_Work task_
Return exactly the lines of the entries, from the one with "The width and height of the screenshot is (2560, 1321)." to the last.

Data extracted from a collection
····················

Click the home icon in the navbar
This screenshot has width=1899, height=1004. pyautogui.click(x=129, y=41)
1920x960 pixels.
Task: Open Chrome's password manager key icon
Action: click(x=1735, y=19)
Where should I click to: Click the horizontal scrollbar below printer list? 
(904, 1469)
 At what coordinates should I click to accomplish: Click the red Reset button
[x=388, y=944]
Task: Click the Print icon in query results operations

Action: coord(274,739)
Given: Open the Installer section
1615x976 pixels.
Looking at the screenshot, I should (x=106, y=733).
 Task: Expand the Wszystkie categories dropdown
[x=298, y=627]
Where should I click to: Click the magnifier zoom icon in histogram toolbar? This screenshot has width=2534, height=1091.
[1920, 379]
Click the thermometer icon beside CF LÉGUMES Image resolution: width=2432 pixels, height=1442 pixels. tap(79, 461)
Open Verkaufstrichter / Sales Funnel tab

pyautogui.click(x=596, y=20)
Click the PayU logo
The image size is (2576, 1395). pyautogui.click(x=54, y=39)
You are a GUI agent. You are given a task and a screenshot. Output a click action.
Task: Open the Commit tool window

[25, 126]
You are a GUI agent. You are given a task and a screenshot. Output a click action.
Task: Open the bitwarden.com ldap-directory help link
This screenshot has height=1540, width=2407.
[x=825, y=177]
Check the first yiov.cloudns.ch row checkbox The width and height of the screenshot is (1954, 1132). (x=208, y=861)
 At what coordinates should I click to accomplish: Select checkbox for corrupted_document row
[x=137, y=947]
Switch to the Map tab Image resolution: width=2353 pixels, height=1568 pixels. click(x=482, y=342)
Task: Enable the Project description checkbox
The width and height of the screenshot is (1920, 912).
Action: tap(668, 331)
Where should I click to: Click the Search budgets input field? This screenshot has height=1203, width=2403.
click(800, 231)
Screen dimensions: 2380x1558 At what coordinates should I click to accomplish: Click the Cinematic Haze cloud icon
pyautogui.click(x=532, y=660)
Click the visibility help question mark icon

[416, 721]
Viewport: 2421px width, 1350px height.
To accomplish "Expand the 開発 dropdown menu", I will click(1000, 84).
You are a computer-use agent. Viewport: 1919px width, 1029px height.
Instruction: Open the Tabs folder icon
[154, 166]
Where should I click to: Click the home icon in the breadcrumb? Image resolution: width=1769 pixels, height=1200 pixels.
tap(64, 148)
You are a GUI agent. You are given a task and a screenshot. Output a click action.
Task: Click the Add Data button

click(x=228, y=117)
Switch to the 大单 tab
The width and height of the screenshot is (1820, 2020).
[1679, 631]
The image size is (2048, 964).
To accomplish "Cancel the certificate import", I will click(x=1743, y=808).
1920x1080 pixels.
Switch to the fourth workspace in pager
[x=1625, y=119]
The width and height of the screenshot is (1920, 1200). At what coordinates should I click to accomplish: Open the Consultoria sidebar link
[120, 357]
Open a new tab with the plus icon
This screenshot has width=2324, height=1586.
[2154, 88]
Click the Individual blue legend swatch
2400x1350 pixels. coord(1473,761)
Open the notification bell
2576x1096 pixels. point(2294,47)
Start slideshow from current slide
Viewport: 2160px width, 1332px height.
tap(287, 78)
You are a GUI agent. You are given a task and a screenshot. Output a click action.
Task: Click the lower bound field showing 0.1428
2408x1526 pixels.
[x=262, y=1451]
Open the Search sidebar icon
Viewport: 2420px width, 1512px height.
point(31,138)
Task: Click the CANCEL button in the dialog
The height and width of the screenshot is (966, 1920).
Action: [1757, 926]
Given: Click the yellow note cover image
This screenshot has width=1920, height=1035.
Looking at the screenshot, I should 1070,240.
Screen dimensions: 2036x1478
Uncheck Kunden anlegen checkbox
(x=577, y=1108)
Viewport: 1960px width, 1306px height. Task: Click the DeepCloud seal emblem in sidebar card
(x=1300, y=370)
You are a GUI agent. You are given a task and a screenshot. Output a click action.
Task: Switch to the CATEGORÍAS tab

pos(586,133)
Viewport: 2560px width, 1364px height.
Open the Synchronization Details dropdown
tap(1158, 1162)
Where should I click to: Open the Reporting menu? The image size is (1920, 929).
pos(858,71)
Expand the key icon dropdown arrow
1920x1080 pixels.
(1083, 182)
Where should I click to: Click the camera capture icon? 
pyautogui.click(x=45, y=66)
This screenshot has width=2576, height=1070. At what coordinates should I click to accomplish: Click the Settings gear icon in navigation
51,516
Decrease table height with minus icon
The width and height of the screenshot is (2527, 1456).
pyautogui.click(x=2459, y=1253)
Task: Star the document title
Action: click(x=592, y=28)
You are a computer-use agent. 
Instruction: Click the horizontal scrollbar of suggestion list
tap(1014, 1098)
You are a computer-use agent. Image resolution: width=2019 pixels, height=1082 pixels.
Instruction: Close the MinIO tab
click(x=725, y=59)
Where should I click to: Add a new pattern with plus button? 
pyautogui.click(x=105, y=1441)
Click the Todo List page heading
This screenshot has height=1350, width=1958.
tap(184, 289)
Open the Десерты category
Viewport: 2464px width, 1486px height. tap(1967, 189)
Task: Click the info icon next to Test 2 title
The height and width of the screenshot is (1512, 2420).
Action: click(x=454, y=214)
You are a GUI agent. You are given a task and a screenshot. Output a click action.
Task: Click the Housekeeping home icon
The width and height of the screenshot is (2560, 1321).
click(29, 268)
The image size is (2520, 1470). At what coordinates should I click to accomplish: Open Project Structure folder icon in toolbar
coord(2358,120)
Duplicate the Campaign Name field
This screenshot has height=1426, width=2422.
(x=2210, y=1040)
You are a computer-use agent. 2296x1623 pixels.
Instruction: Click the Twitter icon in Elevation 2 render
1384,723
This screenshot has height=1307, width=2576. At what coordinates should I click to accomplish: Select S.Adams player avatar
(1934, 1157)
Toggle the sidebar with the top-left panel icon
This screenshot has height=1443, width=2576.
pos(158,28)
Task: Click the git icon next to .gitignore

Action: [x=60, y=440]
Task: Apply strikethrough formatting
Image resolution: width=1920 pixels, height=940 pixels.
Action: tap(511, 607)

····················

_Answer space_
The width and height of the screenshot is (2560, 1321).
click(29, 268)
The image size is (2520, 1470). At what coordinates should I click to accomplish: Open Project Structure folder icon in toolbar
coord(2358,120)
Duplicate the Campaign Name field
This screenshot has height=1426, width=2422.
(x=2210, y=1040)
You are a computer-use agent. 2296x1623 pixels.
Instruction: Click the Twitter icon in Elevation 2 render
1384,723
This screenshot has height=1307, width=2576. At what coordinates should I click to accomplish: Select S.Adams player avatar
(1934, 1157)
Toggle the sidebar with the top-left panel icon
This screenshot has height=1443, width=2576.
pos(158,28)
Task: Click the git icon next to .gitignore

Action: [x=60, y=440]
Task: Apply strikethrough formatting
Image resolution: width=1920 pixels, height=940 pixels.
Action: tap(511, 607)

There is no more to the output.